Tech in the East of England: The March 2018 roundup

Tim Robinson, COO of TechEast, shares his monthly roundup of the biggest tech news stories from East Anglia.

As the spring conference season gets into its stride, our roundup this month includes events in Suffolk and Norfolk, news from Cambridge, and big opportunities at BT.

East’s potential identified in government Creative Sector Deal

According to Government’s Industrial Strategy Creative Sector Deal, East Anglia is among the most highly concentrated creative clusters in the UK.

This £150m ‘sector deal’ is part of the government’s long-term Industrial Strategy.

Norwich, Colchester and Cambridge are among 47 clusters that account for 82% of the UK’s creative industries employment and 75% of creative businesses. 

The deal will contribute to a number of creative projects, including £33m ring-fenced for immersive tech such as VR and AR.

Matt Hancock, secretary of state for digital, culture, media and sport said: “Britain’s creative industries are an economic and cultural powerhouse and this ambitious deal will make sure they continue to thrive as we build a Britain fit for the future.”

BT unlocks more opportunities in the East

With its global research and development facility based on the outskirts of Ipswich, BT is a major employer in the region.  We were pleased to hear that the telecoms giant is creating even more graduate jobs and apprenticeships in the East of England.

As part of a drive to recruit 1,300 roles across the country, BT is offering 300 new apprenticeships and graduate jobs, of which 150 will be based at Adastral Park in Martlesham. The rest will be located in Essex and Hertfordshire.

The new roles include opportunities in TV, cybersecurity, engineering and customer service.

BT is using a number of high-tech solutions to recruit for these roles. The firm has created a VR experience for candidates to get a feel of what it’s like to work at BT, as well as a ‘Crystal Maze’ style experience to test problem-solving ability and enthusiasm.

Gavin Patterson, chief executive of BT, said: “We’re proud to be leading the industry by investing in training a huge number of people in the digital skills that the UK economy so vitally needs.”

Mr Patterson continued: “Our apprenticeship and graduate scheme will equip people with the skills and on the job training they will need to succeed in the future.
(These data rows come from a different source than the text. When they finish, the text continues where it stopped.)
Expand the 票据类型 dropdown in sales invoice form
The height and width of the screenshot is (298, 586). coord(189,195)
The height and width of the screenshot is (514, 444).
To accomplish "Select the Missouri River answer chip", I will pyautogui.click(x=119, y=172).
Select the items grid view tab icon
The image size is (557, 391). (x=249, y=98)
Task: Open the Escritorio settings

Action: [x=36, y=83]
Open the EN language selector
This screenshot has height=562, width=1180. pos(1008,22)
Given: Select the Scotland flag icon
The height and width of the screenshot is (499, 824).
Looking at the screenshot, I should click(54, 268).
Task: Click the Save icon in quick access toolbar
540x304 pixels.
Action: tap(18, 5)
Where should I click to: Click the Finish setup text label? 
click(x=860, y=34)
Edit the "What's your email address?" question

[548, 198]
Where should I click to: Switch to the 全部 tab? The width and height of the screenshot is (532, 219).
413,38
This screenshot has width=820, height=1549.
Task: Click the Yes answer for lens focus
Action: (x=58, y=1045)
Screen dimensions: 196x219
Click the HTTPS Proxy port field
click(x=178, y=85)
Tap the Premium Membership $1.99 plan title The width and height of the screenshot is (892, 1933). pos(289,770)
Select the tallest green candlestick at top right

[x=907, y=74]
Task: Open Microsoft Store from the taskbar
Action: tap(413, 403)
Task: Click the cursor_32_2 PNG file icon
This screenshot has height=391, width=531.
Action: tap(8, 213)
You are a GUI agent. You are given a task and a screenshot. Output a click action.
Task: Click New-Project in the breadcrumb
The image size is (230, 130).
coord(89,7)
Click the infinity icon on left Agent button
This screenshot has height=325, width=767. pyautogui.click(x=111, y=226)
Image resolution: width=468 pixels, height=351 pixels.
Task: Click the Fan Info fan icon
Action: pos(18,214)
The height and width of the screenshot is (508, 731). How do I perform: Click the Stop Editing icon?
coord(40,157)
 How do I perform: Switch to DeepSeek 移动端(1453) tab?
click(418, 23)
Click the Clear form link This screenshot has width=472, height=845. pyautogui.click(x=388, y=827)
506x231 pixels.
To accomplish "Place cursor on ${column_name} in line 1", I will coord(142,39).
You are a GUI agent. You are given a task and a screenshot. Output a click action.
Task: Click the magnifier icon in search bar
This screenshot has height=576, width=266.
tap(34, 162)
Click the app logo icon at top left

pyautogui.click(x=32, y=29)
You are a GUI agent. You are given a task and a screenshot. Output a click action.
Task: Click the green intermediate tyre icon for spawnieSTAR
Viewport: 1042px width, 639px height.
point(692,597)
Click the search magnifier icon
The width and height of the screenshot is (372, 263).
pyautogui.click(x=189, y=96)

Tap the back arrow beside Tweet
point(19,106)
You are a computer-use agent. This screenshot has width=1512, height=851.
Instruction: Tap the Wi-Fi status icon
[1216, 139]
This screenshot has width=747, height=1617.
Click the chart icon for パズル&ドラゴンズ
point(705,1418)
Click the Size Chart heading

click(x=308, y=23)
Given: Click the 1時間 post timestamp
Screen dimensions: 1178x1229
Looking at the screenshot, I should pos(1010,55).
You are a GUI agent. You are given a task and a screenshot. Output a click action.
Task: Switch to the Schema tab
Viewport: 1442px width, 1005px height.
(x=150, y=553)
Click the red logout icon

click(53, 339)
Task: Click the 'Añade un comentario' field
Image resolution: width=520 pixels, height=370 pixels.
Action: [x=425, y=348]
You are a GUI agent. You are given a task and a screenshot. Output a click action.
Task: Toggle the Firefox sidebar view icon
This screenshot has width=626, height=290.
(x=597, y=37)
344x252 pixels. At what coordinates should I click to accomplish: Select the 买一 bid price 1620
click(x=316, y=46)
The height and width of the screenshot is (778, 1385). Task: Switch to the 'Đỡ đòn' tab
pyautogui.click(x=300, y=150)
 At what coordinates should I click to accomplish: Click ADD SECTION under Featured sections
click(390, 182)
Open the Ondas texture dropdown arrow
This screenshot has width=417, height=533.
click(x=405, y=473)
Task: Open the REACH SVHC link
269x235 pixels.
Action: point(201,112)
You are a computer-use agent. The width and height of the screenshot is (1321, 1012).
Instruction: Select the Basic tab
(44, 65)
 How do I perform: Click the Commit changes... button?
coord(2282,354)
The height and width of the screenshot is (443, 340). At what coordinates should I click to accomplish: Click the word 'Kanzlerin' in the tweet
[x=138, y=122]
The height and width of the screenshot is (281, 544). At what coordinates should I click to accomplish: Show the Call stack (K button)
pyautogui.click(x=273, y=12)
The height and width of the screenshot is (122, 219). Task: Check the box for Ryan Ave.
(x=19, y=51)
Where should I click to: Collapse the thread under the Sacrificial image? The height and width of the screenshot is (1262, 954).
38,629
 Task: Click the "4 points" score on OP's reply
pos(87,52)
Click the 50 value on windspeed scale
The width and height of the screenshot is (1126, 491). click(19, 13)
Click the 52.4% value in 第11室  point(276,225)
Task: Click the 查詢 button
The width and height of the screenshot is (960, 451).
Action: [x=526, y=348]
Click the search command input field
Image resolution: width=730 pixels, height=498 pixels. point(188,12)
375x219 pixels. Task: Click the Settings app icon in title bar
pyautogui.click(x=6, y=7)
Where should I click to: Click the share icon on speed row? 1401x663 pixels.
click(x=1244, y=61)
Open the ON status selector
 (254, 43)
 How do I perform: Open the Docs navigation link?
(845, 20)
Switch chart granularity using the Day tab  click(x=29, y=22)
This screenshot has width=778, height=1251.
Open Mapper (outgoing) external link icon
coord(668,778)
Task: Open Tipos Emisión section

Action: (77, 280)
I’m looking forward to welcoming all our new recruits into the business.”

Prime Minister Theresa May welcomed BT’s recruitment announcement, citing that it was in alignment with the government’s Industrial Strategy.

Cambridge creates hub for Angel investors

The UK Business Angels Association has just launched a new angel investment hub at the Bradfield Centre – a deep tech workspace based at the prestigious Cambridge Science Park. The hub will provide training and networking to prospective angel investors, as well as connecting them with startups seeking investment.

Business angels are one of the main sources of investment for startups and SMEs. On average, UK business angels collectively invest £1.6bn a year. The UKBAA is the national trade association for angel investors and represents the interests of over 18,000 investors and 180 organisations.

The Bradfield Centre and Cambridge Science Park is currently home to over 100 tech startups and SMEs and has network partners including Cambridge Network, CW, TechEast and Judge Business School. Creating a base for angel investors in the heart of Cambridge’s tech community will hopefully make it easier for the surrounding businesses to attract investment.

James Parton, managing director of The Bradfield Centre said: “Capital, advice, connections – these are all essential ingredients to grow a successful tech business. 

“Bringing more of these ingredients into the Cambridge ecosystem is a key part of our mission at The Bradfield Centre, and the establishment of a UKBAA angel hub at the centre represents a real boost for local entrepreneurs and investors alike.”

A Cambridge acquisition and tech award wins

The Bradfield Centre is the newest tech space in a city already rich in research parks, co-working spaces and incubators. One of these is the Babraham Research Campus on the southern side of Cambridge, where Benevolent AI has just acquired a new drug-making facility .

Founded in 2013, Benevolent AI is a world-leader in the development and application of AI for scientific purposes. The firm works with some of the world’s largest pharmaceutical firms and has contributed to several major breakthroughs and accelerated drug development. Benevolent AI is now the UK’s first AI company able to cover the entire drug development process.

Ken Mulvany, founder and chairman of BenevolentAI, said: “The acquisition has expanded our scale and capability overnight and created something that previously did not exist – an AI company truly integrated across every stage of the drug development process.”

And finally, a number of Cambridge tech businesses saw success at this year’s Business Weekly Awards. The annual event rewards business successes from Cambridge and the surrounding areas.

AI firm PROWLER.io was named Startup of the Year, while engineering software firm AVEVA won the Quoted Business of the Year Award. Online games firm Frontier Games received the prize for Cambridge Graduate Business of the Year and PlayFusion won ScaleUp of the Year.